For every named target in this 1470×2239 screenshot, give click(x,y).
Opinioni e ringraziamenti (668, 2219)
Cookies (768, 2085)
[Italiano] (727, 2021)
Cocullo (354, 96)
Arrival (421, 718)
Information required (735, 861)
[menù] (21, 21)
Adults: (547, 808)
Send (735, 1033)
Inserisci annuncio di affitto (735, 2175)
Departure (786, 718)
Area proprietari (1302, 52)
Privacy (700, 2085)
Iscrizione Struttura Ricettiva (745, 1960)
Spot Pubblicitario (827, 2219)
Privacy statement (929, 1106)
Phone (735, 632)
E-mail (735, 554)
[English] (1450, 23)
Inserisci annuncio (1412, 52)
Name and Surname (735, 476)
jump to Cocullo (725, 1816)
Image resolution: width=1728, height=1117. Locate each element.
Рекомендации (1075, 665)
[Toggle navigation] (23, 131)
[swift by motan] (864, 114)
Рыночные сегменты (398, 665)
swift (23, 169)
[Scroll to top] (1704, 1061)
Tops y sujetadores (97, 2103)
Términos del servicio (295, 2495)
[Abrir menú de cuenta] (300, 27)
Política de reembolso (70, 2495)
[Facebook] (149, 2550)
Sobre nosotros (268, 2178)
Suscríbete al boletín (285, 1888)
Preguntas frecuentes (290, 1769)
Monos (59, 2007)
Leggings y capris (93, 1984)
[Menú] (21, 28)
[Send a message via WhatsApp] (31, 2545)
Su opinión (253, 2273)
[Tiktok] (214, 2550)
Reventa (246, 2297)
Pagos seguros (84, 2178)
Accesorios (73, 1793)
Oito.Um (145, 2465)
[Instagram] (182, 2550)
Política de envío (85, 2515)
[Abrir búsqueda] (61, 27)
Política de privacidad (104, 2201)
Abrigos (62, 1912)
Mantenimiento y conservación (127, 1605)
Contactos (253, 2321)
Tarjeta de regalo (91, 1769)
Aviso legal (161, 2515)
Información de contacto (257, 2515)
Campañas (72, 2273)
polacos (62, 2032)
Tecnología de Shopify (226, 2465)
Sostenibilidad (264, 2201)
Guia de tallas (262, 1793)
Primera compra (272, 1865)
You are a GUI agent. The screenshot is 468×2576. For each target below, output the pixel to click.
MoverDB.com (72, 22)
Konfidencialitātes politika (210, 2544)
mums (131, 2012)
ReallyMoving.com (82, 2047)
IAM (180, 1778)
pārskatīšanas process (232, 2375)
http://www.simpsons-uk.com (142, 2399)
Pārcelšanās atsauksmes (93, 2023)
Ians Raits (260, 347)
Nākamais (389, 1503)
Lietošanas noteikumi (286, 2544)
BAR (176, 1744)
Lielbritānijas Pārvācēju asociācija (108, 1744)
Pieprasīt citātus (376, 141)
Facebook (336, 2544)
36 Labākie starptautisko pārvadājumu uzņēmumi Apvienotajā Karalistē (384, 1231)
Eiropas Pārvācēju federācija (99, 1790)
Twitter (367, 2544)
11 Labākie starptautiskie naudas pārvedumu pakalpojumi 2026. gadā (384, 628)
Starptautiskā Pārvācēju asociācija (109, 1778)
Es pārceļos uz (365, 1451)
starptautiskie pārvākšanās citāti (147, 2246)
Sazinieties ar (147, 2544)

------------

=== WHAT YOU HAVE TO DO ===
Across the preceding records, count the lines with the word "each" in them and give that figure alone.

=== EXERCISE SOLUTION ===
2